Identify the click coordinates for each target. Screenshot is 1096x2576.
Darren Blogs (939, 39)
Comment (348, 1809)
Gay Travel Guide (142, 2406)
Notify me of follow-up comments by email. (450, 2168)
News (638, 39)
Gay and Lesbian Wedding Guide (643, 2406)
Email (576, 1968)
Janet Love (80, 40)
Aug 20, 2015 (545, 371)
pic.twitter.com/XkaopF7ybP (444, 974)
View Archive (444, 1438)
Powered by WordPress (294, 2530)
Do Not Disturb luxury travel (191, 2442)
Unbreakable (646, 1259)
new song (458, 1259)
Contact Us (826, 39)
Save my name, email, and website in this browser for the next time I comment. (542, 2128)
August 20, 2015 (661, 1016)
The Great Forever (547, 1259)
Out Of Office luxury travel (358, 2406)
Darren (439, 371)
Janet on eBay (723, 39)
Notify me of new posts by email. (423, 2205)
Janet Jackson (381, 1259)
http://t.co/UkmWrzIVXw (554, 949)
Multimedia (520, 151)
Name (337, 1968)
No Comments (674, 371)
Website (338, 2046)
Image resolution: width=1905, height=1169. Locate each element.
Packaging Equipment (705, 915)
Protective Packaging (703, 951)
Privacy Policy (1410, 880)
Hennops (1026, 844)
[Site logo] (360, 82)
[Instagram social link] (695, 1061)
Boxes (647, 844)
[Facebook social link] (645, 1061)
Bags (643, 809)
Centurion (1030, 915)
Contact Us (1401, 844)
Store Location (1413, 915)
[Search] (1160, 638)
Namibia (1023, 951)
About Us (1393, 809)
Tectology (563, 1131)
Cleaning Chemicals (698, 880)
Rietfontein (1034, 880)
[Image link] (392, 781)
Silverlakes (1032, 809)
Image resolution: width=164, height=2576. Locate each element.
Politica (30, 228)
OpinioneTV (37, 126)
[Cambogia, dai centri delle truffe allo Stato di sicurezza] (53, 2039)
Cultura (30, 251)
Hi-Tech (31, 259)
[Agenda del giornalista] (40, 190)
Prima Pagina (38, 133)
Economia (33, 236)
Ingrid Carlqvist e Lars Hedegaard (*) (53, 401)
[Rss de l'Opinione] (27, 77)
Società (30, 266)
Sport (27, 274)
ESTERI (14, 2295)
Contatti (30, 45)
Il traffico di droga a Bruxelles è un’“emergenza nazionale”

Exercise details.
Reproduce without change every line of the entries above, from the one containing "Silverlakes (1032, 809)" through the last.

Answer to this exercise.
Silverlakes (1032, 809)
Image resolution: width=164, height=2576. Locate each element.
Politica (30, 228)
OpinioneTV (37, 126)
[Cambogia, dai centri delle truffe allo Stato di sicurezza] (53, 2039)
Cultura (30, 251)
Hi-Tech (31, 259)
[Agenda del giornalista] (40, 190)
Prima Pagina (38, 133)
Economia (33, 236)
Ingrid Carlqvist e Lars Hedegaard (*) (53, 401)
[Rss de l'Opinione] (27, 77)
Società (30, 266)
Sport (27, 274)
ESTERI (14, 2295)
Contatti (30, 45)
Il traffico di droga a Bruxelles è un’“emergenza nazionale”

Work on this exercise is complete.